Question 241·Easy·Form, Structure, and Sense
The concert tickets for the band, which has been gaining popularity rapidly, ______ sold out within minutes of being released online.
Which choice completes the text so that it conforms to the conventions of Standard English?
For subject–verb agreement questions, first strip the sentence down to its core by removing prepositional phrases and descriptive clauses between the subject and the verb. Identify the true subject, decide whether it is singular or plural, then look at time clues in the sentence (words like "within minutes," "yesterday," "now") to choose the correct verb tense. Finally, eliminate any option that does not match both the subject’s number and the sentence’s time frame.
Hints
Find the subject of the verb
Ignore the blank for a moment and ask: which noun is connected to "sold out"? Is it "tickets" or "band"?
Skip the extra information
Mentally remove "for the band" and the clause "which has been gaining popularity rapidly" and reread what's left.
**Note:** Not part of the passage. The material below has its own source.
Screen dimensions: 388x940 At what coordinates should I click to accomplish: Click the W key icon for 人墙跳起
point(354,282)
What is the main noun at the start?
Match the verb to number and time
Once you know if the subject is singular or plural, check which verb choices match that number and also fit a completed action that happened in the past.
Step-by-step Explanation
Locate the clause with the blank
Look at the core part of the sentence around the blank: "The concert tickets for the band, which has been gaining popularity rapidly, ______ sold out within minutes of being released online."
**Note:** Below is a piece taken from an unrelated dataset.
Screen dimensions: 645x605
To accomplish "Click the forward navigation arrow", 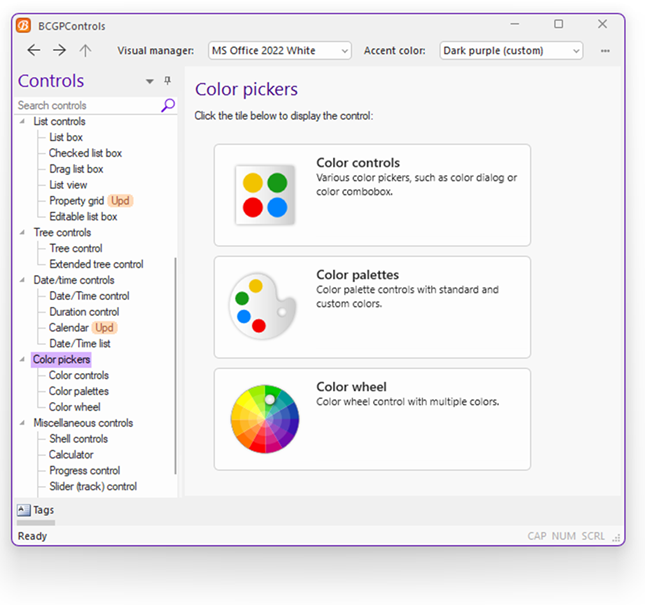I will [x=60, y=50].
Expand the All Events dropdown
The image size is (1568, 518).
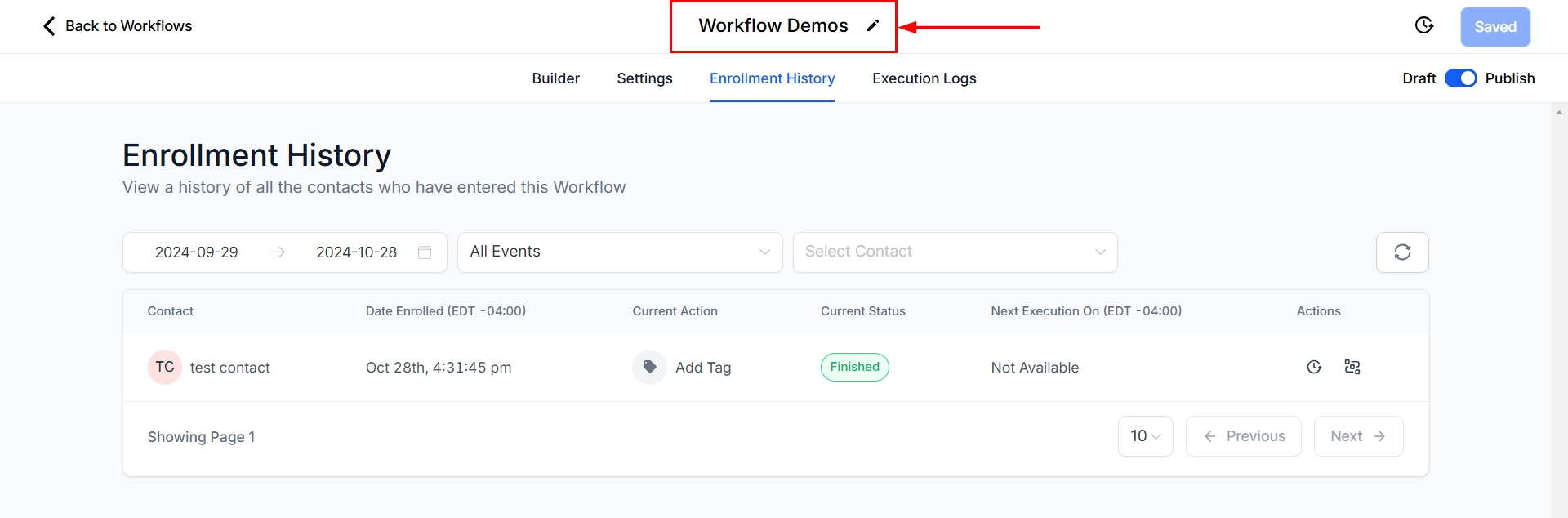(619, 252)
The blank is a helping verb that goes directly before "sold out."
Identify the true subject of the verb
Find what is actually doing or experiencing the action of "sold out."
- The main noun at the start is "The concert tickets".
- "for the band" is a prepositional phrase describing the tickets.
- "which has been gaining popularity rapidly" is a clause describing the band, not the tickets.
So the subject for the verb in the blank is "tickets", which is plural.
Decide on the correct verb number and tense
Now match the verb to the subject and the time of the action.
- Because "tickets" is plural, the helping verb must also be plural.
- The phrase "sold out within minutes of being released online" describes a completed event in the past.
So you need a plural, past-tense helping verb before "sold out."
Compare each option to what the sentence needs
Check each choice for number (singular/plural) and tense:
- was – singular past form of "to be" → wrong number.
- were – plural past form of "to be" → matches a plural subject and past time.
- is – singular present form → wrong number and tense.
- has – singular present perfect helper → wrong number and awkward time reference here.
Only "were" is plural and past tense, so the completed, correct sentence is: "The concert tickets for the band, which has been gaining popularity rapidly, were sold out within minutes of being released online."